Retype every line of the records below without changing anything, and leave the pictures out.
:: Records ::
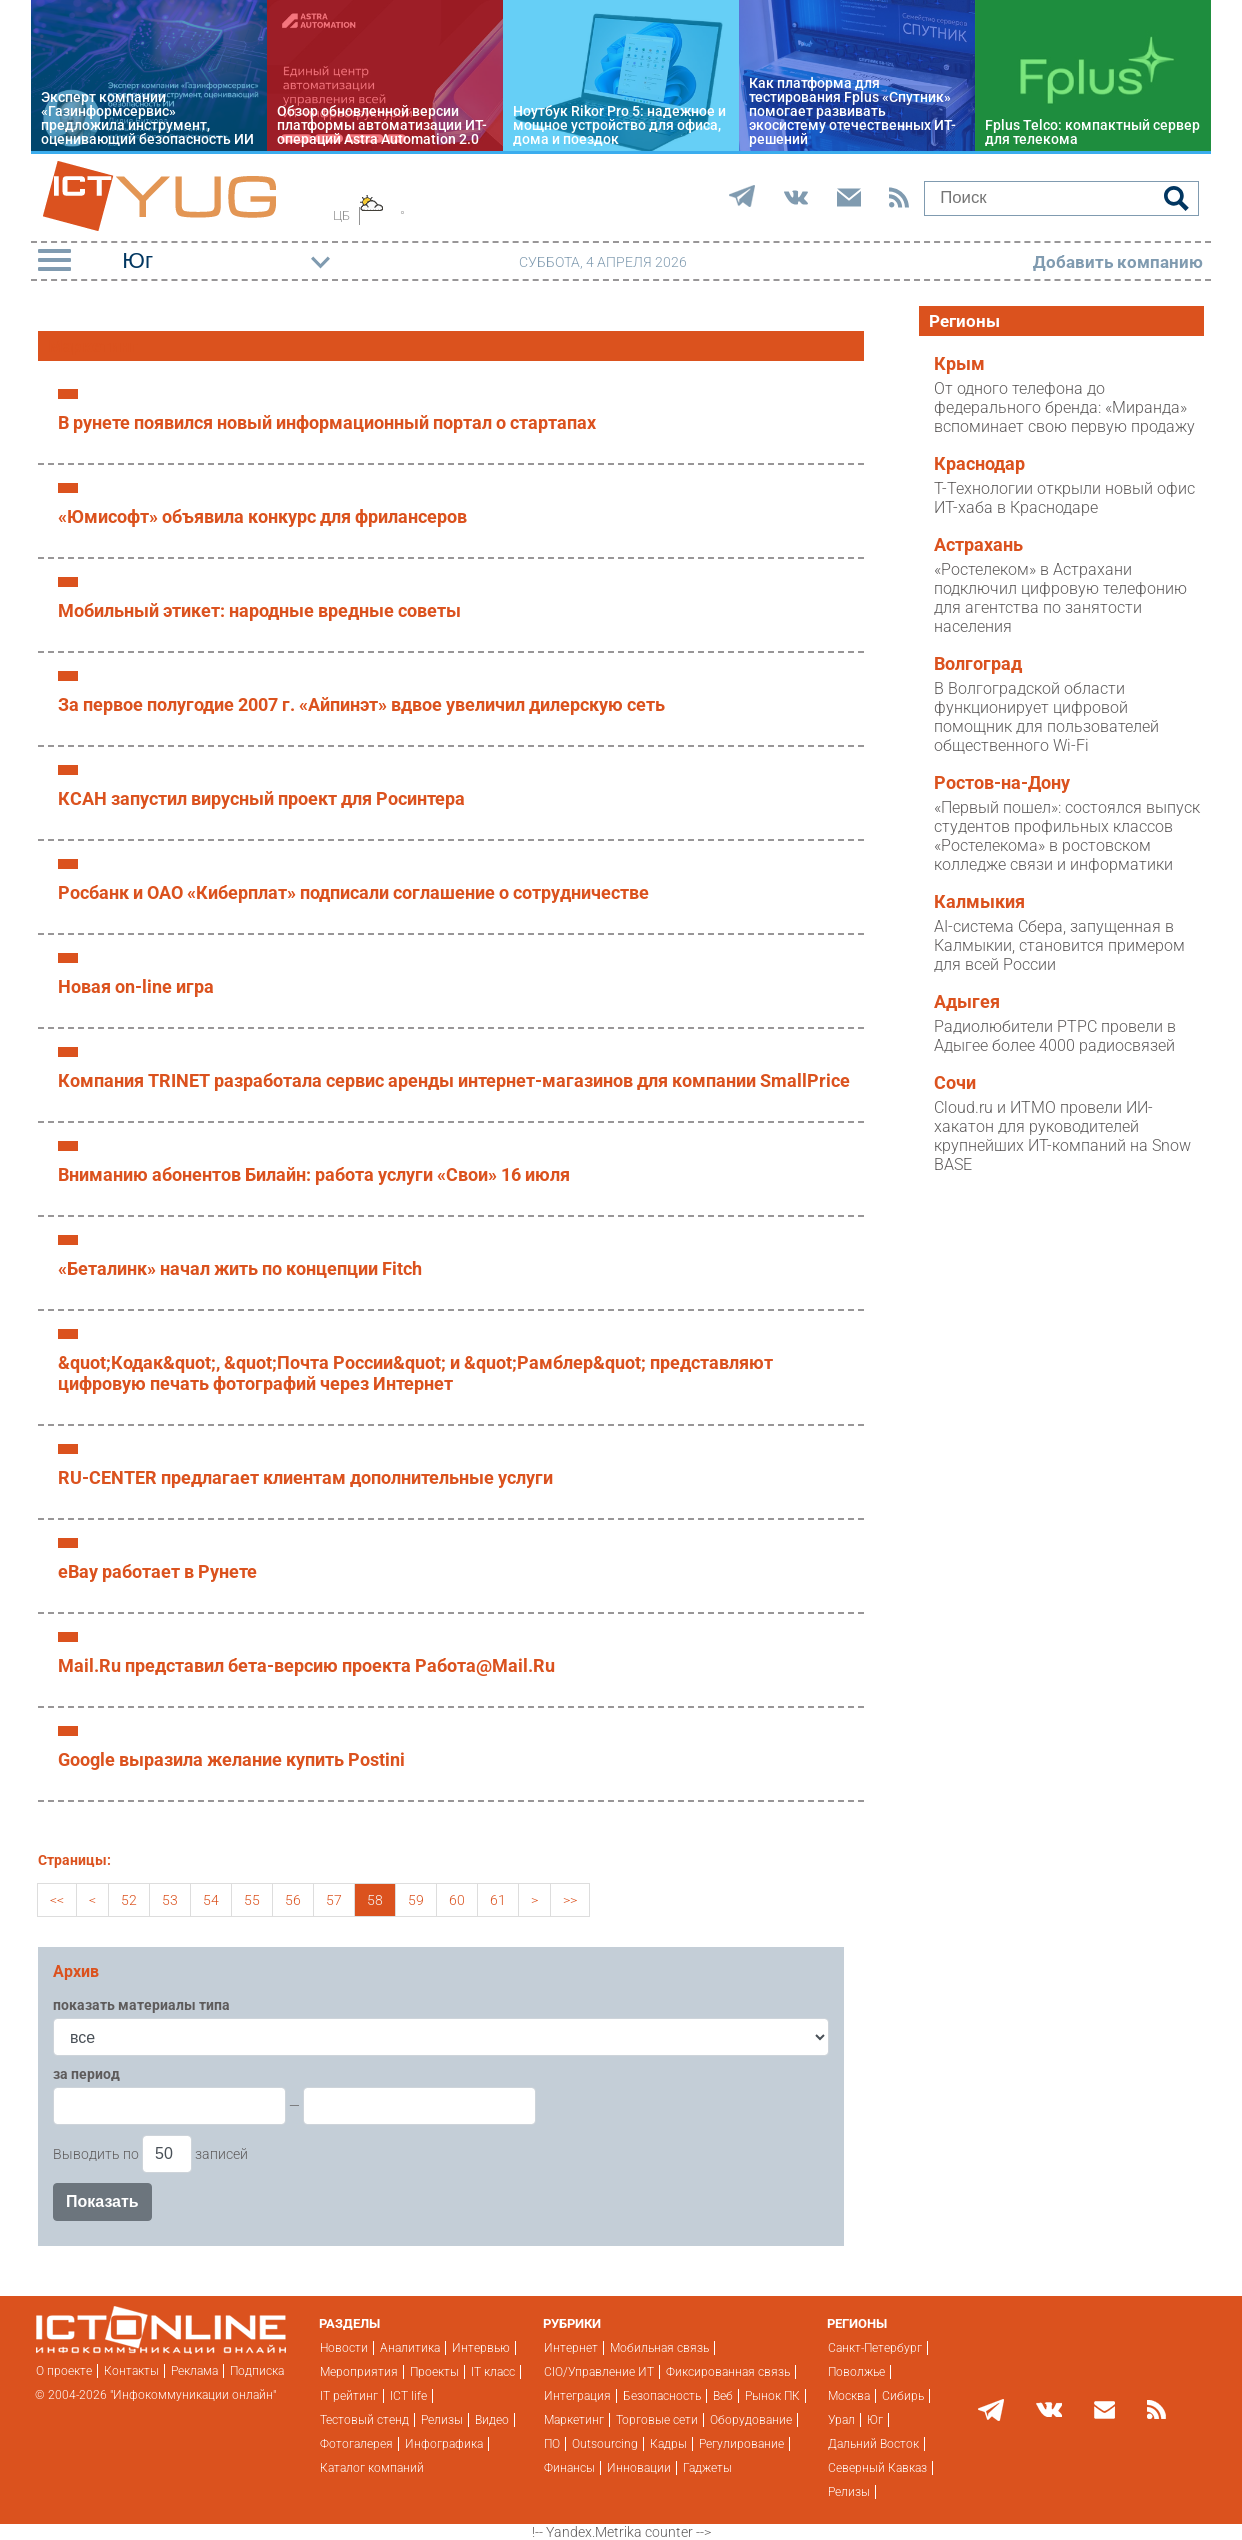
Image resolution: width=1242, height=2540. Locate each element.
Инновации (639, 2468)
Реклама (194, 2371)
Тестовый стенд (364, 2420)
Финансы (569, 2468)
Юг (875, 2420)
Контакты (131, 2371)
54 (211, 1900)
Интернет (571, 2348)
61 (498, 1900)
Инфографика (444, 2444)
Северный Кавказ (877, 2468)
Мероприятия (359, 2372)
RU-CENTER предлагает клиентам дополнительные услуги (305, 1477)
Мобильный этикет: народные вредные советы (259, 610)
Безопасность (662, 2396)
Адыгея (967, 1002)
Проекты (434, 2372)
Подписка (257, 2371)
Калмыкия (979, 902)
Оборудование (751, 2420)
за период (86, 2074)
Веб (723, 2396)
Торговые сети (657, 2420)
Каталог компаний (372, 2468)
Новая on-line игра (136, 986)
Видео (492, 2420)
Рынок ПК (772, 2396)
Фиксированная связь (728, 2372)
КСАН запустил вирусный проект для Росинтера (261, 798)
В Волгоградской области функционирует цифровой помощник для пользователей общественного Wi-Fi (1046, 717)
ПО (552, 2444)
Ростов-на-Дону (1002, 783)
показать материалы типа (141, 2005)
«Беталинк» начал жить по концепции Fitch (240, 1268)
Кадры (668, 2444)
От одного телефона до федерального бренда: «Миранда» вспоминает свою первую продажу (1064, 407)
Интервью (481, 2348)
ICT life (408, 2396)
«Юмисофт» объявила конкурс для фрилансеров (262, 516)
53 (170, 1900)
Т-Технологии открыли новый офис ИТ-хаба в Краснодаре (1064, 498)
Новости (344, 2348)
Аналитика (410, 2348)
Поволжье (856, 2372)
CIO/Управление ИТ (599, 2372)
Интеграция (577, 2396)
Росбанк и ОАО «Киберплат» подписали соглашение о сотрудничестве (353, 892)
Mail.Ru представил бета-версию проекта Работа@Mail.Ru (306, 1665)
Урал (841, 2420)
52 (129, 1900)
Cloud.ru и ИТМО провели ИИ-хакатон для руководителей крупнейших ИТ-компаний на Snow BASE (1062, 1136)
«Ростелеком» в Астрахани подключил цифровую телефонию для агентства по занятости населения (1060, 598)
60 (457, 1900)
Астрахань (978, 545)
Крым (959, 364)
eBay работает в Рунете (157, 1571)
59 (416, 1900)
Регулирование (741, 2444)
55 (252, 1900)
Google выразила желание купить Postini (231, 1759)
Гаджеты (707, 2468)
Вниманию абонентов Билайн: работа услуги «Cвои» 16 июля (314, 1174)
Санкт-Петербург (875, 2348)
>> (570, 1900)
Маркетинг (574, 2420)
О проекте (64, 2371)
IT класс (493, 2372)
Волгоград (978, 664)
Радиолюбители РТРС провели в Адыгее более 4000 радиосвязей (1055, 1036)
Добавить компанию (1118, 262)
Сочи (955, 1083)
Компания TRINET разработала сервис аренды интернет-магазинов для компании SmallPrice (454, 1080)
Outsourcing (605, 2444)
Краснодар (979, 464)
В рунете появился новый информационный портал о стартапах (327, 422)
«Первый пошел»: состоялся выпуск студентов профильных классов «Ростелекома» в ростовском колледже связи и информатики (1067, 836)
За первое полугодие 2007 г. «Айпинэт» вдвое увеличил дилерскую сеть (361, 704)
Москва (849, 2396)
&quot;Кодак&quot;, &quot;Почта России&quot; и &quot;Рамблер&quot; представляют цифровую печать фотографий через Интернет (415, 1373)
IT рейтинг (349, 2396)
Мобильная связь (659, 2348)
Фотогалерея (356, 2444)
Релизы (442, 2420)
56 (293, 1900)
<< (57, 1900)
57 (334, 1900)
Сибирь (903, 2396)
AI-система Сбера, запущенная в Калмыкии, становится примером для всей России (1059, 945)
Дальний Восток (873, 2444)
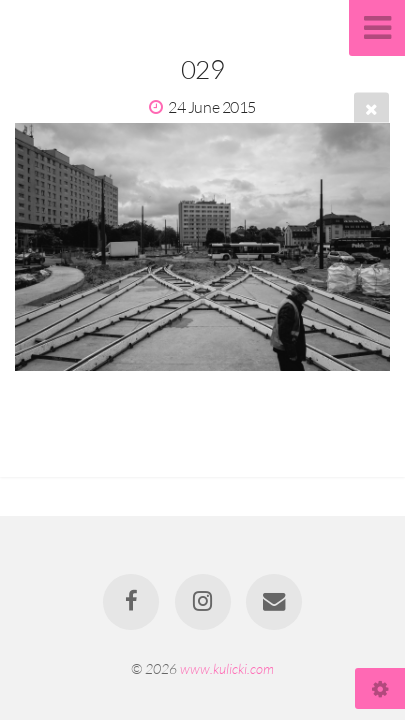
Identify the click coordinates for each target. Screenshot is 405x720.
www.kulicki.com (227, 668)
:::
Solved problem:
Image resolution: width=1242, height=2540. Locate each element.
Инновации (639, 2468)
Реклама (194, 2371)
Тестовый стенд (364, 2420)
Финансы (569, 2468)
Юг (875, 2420)
Контакты (131, 2371)
54 (211, 1900)
Интернет (571, 2348)
61 (498, 1900)
Инфографика (444, 2444)
Северный Кавказ (877, 2468)
Мероприятия (359, 2372)
RU-CENTER предлагает клиентам дополнительные услуги (305, 1477)
Мобильный этикет: народные вредные советы (259, 610)
Безопасность (662, 2396)
Адыгея (967, 1002)
Проекты (434, 2372)
Подписка (257, 2371)
Калмыкия (979, 902)
Оборудование (751, 2420)
за период (86, 2074)
Веб (723, 2396)
Торговые сети (657, 2420)
Каталог компаний (372, 2468)
Новая on-line игра (136, 986)
Видео (492, 2420)
Рынок ПК (772, 2396)
Фиксированная связь (728, 2372)
КСАН запустил вирусный проект для Росинтера (261, 798)
В Волгоградской области функционирует цифровой помощник для пользователей общественного Wi-Fi (1046, 717)
ПО (552, 2444)
Ростов-на-Дону (1002, 783)
показать материалы типа (141, 2005)
«Беталинк» начал жить по концепции Fitch (240, 1268)
Кадры (668, 2444)
От одного телефона до федерального бренда: «Миранда» вспоминает свою первую продажу (1064, 407)
Интервью (481, 2348)
ICT life (408, 2396)
«Юмисофт» объявила конкурс для фрилансеров (262, 516)
53 (170, 1900)
Т-Технологии открыли новый офис ИТ-хаба в Краснодаре (1064, 498)
Новости (344, 2348)
Аналитика (410, 2348)
Поволжье (856, 2372)
CIO/Управление ИТ (599, 2372)
Интеграция (577, 2396)
Росбанк и ОАО «Киберплат» подписали соглашение о сотрудничестве (353, 892)
Mail.Ru представил бета-версию проекта Работа@Mail.Ru (306, 1665)
Урал (841, 2420)
52 (129, 1900)
Cloud.ru и ИТМО провели ИИ-хакатон для руководителей крупнейших ИТ-компаний на Snow BASE (1062, 1136)
«Ростелеком» в Астрахани подключил цифровую телефонию для агентства по занятости населения (1060, 598)
60 (457, 1900)
Астрахань (978, 545)
Крым (959, 364)
eBay работает в Рунете (157, 1571)
59 (416, 1900)
Регулирование (741, 2444)
55 (252, 1900)
Google выразила желание купить Postini (231, 1759)
Гаджеты (707, 2468)
Вниманию абонентов Билайн: работа услуги «Cвои» 16 июля (314, 1174)
Санкт-Петербург (875, 2348)
>> (570, 1900)
Маркетинг (574, 2420)
О проекте (64, 2371)
IT класс (493, 2372)
Волгоград (978, 664)
Радиолюбители РТРС провели в Адыгее более 4000 радиосвязей (1055, 1036)
Добавить компанию (1118, 262)
Сочи (955, 1083)
Компания TRINET разработала сервис аренды интернет-магазинов для компании SmallPrice (454, 1080)
Outsourcing (605, 2444)
Краснодар (979, 464)
В рунете появился новый информационный портал о стартапах (327, 422)
«Первый пошел»: состоялся выпуск студентов профильных классов «Ростелекома» в ростовском колледже связи и информатики (1067, 836)
За первое полугодие 2007 г. «Айпинэт» вдвое увеличил дилерскую сеть (361, 704)
Москва (849, 2396)
&quot;Кодак&quot;, &quot;Почта России&quot; и &quot;Рамблер&quot; представляют цифровую печать фотографий через Интернет (415, 1373)
IT рейтинг (349, 2396)
Мобильная связь (659, 2348)
Фотогалерея (356, 2444)
Релизы (442, 2420)
56 (293, 1900)
<< (57, 1900)
57 (334, 1900)
Сибирь (903, 2396)
AI-система Сбера, запущенная в Калмыкии, становится примером для всей России (1059, 945)
Дальний Восток (873, 2444)
Identify the click coordinates for each target. Screenshot is 405x720.
www.kulicki.com (227, 668)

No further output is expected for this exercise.